Annual accounts filed in New Zealand for Jetconnect, which operates trans-Tasman flights for Qantas, show it returned $98m in capital in March last year to the Australian airline group, as well as paying it a dividend of $58m.
It reduced Jetconnect's retained earnings to less than $4m. It is the first time Jetconnect has paid dividends to its parent since November 2010.
Qantas emphasised the capital shift was an internal transaction that did not affect its financial position. It said the transaction was done to ''streamline the way we account for Jetconnect''.
The airline also said it was unrelated to the refinancing of loans in April last year, which occurred just weeks after the capital was moved across the Tasman to the group's balance sheet.
The trans-Tasman market has become a two-way fight between the Qantas-Emirates alliance and that of Virgin and its largest shareholder, Air New Zealand. The two airline alliance groups carry about 97 per cent of the passenger traffic between Australia and New Zealand. Profits down
Qantas's wholly-owned New Zealand subsidiary reported a $8.8m profit for the year to June, down from $10.6m in 2011-12. Jetconnect's labour bill dropped by $2m to $37m.
Accounts for Virgin's New Zealand operations show its operating expenses rose 3 per cent to $293m for the year to June despite staff costs falling slightly.
The airline said the increase in expenses reflected its efforts to reshape its operations as part of its long-term ''transformation plan''.
Virgin has 10 Boeing 737-800 aircraft and a 500-strong workforce in New Zealand.
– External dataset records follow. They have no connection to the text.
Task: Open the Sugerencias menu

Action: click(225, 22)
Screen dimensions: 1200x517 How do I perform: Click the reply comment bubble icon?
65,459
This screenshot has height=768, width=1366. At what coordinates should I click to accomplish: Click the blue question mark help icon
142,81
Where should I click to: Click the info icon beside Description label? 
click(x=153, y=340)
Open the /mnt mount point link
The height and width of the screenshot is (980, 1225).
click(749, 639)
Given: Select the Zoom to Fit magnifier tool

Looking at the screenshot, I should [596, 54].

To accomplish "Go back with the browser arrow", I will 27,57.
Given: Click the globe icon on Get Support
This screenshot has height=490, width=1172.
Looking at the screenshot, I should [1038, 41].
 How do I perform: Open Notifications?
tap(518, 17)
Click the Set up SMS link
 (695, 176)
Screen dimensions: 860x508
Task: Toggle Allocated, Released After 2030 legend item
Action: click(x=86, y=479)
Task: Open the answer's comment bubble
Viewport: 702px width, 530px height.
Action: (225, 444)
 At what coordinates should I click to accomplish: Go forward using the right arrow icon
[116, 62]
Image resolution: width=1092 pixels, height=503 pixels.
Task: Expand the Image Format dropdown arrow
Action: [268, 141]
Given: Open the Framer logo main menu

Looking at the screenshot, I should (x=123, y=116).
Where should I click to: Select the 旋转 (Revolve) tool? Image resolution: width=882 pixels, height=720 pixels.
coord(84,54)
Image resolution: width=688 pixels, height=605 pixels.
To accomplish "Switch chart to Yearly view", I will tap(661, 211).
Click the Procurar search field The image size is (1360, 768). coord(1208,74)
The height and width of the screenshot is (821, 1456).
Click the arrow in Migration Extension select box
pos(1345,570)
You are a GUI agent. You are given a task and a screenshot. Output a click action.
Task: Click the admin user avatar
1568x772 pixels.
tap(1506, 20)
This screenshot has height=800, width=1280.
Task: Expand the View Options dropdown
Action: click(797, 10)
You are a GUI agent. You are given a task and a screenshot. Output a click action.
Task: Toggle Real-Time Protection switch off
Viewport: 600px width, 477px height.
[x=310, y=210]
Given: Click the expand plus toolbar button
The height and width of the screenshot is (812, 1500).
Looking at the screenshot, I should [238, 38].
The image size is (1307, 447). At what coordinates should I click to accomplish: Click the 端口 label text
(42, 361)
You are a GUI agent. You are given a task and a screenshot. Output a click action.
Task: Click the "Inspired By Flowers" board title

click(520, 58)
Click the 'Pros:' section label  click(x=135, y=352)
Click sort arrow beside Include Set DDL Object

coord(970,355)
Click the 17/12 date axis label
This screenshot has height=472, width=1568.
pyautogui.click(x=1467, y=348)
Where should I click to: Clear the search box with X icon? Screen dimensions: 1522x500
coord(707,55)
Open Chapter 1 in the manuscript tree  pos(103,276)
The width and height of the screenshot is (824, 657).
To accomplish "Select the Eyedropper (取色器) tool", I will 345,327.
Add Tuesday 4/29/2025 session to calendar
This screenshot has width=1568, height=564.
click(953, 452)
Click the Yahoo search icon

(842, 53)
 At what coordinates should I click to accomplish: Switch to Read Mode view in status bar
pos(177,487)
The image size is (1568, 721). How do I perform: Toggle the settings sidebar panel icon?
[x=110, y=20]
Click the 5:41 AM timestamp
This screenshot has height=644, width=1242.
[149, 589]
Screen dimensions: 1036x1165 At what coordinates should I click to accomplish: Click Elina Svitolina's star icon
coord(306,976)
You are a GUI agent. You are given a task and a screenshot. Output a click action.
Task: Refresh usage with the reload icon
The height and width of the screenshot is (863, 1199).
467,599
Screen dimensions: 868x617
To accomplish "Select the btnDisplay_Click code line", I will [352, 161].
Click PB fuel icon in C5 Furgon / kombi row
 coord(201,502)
Neither Virgin nor Qantas break out the performance of their New Zealand subsidiaries when they report their group results every six months.
A lower wages bill is the main benefit for the airlines of basing their trans-Tasman flying operations in New Zealand.
Qantas has long maintained the accounts do not represent the true performance of Jetconnect, which crews and operates Qantas-branded aircraft on trans-Tasman flights on behalf of the parent.
Instead, they reflect the costs Jetconnect charges back to the Qantas Group plus an operating margin.
The subsidiary has made contingencies in its accounts for potential penalties by the New Zealand tax office. The office claims the companies used optional convertible notes to obtain tax deductions when there was no expense.
In Qantas's case, the deductions funded its interest in Air New Zealand last decade.
Jetconnect has been a point of contention among unions because it pays its pilots and cabin crew ''New Zealand rates of pay'', which are substantially lower than those for their Australian-based counterparts.